Germs are everywhere. They are on your hands, the shopping cart at the supermarket, the elevator button, door handles and every surface you touch without even realizing it.
Our goal as caregivers is to prevent germ transmission to keep clients as healthy and safe as possible at home.
How can we escape germs? There is one simple answer: proper handwashing.
Handwashing can prevent one in three gastrointestinal illnesses (think tummy troubles, diarrhea) and one in 5 respiratory illnesses (think cold, flu and coronavirus), according to the Centers for Disease Control.
- Touch your eyes, nose, and mouth with unwashed hands
- Prepare or eat food and drinks with unwashed hands
- Touch a contaminated surface or objects
- Blow your nose, cough, or sneeze into hands and then touch other people’s hands or common objects
Washing your hands with soap and water is easy and the most effective way to prevent the spread of germs.
Any kind of soap will work, whether it is a bar or liquid, and it does not have to be fancy soap or specific brand or antibacterial. Soap is soap.
There isn’t enough science to show that regular consumer-grade antibacterial soaps are better at preventing illness than washing with plain soap and water, according to the Food and Drug Administration. There is also the question of long-term effects of antibacterial soap use.
As for the water temperature, hot or cold water will do the same job, it’s just your preference.
Follow these five steps every time:
- Wet your hands with clean, running water (warm or cold), turn off the tap, and apply soap.
- Lather your hands by rubbing them together with the soap. Lather the backs of your hands, between your fingers, and under your nails.
- Scrub your hands for at least 20 seconds. Need a timer? Hum the “Happy Birthday” song from beginning to end twice.
- Rinse your hands well under clean, running water.
- Dry your hands using a clean towel or air dry them.
Here’s the science behind hand washing and why it works:
Soap and water, worked into a lather, trap and remove germs and chemicals from hands. Wetting your hands with clean water before applying soap helps you get a better lather than applying soap to dry hands. A good lather forms pockets called micelles that trap and remove germs, harmful chemicals, and dirt from your hands.
So, for all you science nerds, here’s the super-technical description of micelles from Science Direct: Micelles are nanosized colloidal dispersions prepared from amphiphilic molecules, with a hydrophobic tail and a hydrophilic head. The hydrophobic core acts as a reservoir for hydrophobic drugs and the hydrophilic shell stabilizes the hydrophobic core.

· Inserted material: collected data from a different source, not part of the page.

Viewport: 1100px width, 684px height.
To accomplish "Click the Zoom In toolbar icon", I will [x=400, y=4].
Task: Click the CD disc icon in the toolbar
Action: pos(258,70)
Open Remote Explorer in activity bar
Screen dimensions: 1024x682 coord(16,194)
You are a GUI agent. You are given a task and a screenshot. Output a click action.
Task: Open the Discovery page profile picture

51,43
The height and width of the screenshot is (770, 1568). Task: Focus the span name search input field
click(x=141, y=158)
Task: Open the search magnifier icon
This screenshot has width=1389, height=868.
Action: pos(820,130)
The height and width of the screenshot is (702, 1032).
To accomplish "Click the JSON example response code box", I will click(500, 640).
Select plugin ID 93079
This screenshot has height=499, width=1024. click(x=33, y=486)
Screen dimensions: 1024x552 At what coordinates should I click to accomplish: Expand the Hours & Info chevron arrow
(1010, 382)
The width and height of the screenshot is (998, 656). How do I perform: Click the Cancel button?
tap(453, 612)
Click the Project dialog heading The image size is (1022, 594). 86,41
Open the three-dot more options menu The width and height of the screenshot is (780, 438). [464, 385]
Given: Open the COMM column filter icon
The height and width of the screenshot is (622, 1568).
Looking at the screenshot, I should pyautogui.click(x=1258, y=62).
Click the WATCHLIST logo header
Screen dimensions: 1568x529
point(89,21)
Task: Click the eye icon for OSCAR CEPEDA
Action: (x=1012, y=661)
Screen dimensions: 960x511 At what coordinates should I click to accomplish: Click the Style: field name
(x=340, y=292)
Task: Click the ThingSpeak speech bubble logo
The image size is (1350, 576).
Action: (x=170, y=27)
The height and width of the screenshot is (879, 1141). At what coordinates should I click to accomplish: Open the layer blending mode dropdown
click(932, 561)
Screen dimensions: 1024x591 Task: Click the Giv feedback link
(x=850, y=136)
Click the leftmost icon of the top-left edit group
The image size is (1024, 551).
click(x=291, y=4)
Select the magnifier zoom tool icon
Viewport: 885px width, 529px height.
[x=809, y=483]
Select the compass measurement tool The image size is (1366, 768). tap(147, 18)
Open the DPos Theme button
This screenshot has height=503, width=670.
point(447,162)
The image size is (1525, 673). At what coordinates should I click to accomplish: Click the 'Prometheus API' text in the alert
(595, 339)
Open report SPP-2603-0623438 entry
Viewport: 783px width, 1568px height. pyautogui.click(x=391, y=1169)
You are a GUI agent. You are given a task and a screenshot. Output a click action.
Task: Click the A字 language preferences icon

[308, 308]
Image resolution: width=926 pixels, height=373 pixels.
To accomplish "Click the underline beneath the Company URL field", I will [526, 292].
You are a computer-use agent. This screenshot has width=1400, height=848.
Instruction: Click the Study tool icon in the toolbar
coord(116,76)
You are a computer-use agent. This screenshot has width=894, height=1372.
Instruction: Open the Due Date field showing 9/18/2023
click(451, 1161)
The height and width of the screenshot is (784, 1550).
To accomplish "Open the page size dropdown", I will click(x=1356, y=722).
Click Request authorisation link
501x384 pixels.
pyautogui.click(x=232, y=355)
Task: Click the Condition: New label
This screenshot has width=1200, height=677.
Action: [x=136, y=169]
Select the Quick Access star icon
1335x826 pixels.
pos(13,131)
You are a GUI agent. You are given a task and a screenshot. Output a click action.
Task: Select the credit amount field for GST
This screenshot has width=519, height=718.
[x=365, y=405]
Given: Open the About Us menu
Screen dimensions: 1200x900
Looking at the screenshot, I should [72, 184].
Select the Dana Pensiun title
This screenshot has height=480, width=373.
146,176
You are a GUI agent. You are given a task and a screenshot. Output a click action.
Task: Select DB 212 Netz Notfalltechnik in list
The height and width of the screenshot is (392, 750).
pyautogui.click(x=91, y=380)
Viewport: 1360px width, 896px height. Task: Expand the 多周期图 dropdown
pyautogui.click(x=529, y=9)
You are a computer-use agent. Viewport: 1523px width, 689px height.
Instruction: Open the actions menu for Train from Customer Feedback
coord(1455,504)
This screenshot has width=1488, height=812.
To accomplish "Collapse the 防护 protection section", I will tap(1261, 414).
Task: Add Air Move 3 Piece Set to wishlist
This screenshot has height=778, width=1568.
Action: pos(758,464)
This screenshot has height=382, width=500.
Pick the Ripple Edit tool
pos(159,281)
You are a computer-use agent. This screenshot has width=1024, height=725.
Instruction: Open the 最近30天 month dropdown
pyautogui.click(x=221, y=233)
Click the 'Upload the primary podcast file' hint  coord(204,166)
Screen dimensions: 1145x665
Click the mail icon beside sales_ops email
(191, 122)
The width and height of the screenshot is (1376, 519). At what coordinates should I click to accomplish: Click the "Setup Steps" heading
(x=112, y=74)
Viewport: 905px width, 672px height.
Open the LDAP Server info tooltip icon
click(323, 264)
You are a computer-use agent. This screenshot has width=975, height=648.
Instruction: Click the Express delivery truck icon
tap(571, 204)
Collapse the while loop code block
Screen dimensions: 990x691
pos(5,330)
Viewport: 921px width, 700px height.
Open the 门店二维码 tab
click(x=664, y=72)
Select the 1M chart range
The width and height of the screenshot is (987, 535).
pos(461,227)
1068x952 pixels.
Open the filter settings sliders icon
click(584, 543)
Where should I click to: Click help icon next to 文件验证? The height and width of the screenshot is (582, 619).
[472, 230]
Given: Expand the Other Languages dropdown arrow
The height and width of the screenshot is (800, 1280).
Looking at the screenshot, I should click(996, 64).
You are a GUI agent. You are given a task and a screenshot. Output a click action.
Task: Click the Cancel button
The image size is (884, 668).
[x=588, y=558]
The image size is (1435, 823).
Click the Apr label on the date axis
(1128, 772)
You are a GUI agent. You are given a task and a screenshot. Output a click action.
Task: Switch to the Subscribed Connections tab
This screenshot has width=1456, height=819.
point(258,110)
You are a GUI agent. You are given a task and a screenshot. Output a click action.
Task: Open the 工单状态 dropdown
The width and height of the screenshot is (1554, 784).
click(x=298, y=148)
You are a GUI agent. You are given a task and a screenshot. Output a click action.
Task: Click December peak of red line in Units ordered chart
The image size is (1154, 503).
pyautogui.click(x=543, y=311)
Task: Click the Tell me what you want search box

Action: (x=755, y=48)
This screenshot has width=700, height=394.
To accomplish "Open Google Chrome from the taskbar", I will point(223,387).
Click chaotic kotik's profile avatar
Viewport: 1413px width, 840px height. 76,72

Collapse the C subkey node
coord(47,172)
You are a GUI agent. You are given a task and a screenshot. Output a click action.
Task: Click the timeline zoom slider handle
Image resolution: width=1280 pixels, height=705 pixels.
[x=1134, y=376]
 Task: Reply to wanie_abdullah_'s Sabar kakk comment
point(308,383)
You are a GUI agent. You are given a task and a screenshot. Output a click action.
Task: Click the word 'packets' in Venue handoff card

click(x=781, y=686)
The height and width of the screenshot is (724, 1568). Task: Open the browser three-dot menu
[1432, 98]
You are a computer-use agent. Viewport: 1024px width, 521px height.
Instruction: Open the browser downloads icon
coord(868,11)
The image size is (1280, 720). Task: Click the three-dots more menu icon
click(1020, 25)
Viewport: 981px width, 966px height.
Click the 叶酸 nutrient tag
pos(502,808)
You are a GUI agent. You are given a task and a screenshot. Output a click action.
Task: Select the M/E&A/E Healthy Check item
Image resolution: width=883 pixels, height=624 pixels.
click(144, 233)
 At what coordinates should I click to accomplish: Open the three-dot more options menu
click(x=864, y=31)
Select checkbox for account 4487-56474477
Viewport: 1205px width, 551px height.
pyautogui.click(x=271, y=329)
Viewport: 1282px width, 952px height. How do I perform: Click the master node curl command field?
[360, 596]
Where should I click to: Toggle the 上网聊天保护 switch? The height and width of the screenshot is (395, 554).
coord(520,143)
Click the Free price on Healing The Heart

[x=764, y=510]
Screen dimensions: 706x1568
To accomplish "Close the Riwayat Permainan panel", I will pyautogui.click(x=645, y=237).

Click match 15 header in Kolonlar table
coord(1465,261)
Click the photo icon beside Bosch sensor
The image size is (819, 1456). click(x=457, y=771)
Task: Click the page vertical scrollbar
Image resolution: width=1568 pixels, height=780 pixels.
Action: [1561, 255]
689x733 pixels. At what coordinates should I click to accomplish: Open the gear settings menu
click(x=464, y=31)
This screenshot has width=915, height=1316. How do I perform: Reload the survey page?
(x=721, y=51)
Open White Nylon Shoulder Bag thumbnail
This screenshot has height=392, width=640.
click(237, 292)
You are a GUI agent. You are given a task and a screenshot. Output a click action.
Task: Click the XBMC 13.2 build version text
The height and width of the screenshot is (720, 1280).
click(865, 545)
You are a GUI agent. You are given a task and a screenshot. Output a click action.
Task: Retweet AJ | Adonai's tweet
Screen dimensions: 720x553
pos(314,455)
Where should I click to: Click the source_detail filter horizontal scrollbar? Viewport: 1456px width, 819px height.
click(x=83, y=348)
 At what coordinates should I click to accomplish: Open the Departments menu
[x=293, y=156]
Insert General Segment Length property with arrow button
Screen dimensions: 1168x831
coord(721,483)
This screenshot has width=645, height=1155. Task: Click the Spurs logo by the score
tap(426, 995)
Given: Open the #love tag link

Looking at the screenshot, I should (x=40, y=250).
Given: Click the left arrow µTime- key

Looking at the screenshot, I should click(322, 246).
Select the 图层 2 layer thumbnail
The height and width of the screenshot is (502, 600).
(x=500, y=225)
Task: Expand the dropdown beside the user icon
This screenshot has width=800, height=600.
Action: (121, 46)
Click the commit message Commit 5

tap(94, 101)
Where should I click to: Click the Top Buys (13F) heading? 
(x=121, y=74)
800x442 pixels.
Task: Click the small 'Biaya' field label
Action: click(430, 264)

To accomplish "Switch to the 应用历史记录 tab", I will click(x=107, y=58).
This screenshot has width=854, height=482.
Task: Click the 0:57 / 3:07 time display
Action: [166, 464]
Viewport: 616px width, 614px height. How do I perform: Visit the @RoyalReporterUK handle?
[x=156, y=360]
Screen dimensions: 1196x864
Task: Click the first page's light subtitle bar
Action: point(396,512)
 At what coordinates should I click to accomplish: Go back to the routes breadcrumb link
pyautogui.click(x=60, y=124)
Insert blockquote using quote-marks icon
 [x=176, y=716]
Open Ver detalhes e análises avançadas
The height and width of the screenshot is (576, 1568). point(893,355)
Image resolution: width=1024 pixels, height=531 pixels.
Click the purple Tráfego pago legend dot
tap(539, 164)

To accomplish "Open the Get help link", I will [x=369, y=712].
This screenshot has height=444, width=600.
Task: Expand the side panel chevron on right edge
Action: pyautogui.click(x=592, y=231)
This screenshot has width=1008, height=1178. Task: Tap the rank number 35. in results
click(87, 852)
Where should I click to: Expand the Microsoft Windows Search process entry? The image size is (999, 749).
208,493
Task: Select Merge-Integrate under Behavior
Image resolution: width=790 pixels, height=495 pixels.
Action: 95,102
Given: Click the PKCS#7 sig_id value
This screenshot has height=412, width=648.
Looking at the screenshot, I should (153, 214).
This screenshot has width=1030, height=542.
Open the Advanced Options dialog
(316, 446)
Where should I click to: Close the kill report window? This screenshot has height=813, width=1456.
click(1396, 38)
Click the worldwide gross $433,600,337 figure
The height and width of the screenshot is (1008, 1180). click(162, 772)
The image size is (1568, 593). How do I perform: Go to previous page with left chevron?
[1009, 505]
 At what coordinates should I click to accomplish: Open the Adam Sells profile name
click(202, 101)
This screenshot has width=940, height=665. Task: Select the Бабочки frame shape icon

Lathering with soap and scrubbing your hands for 20 seconds is important to this process because these actions physically destroy germs and remove germs and chemicals from your skin. When you rinse your hands, you wash the germs and chemicals down the drain.
When you are done washing your hands, use a paper towel or your elbow to shut the faucet off to keep any new germs from getting on your hands. Also, use a paper towel to open the bathroom door if you are in a public restroom.
If soap and water aren’t available, you can use an alcohol-based hand sanitizer that contains at least 60% alcohol. Alcohol-based hand sanitizers can quickly reduce the number of microbes on hands in some situations, but sanitizers do not eliminate all types of germs and must be used properly.
Hand sanitizer should be dispensed into the palm of the hand and rubbed all over the hands, including your palms, backs of your hands, between your fingers, and under your fingernails until it is dry. Do not wipe off, it will not have enough time to inactivate microbes.
Germs are everywhere. Make handwashing with soap and water a healthy habit to protect yourself and those you care for from getting sick.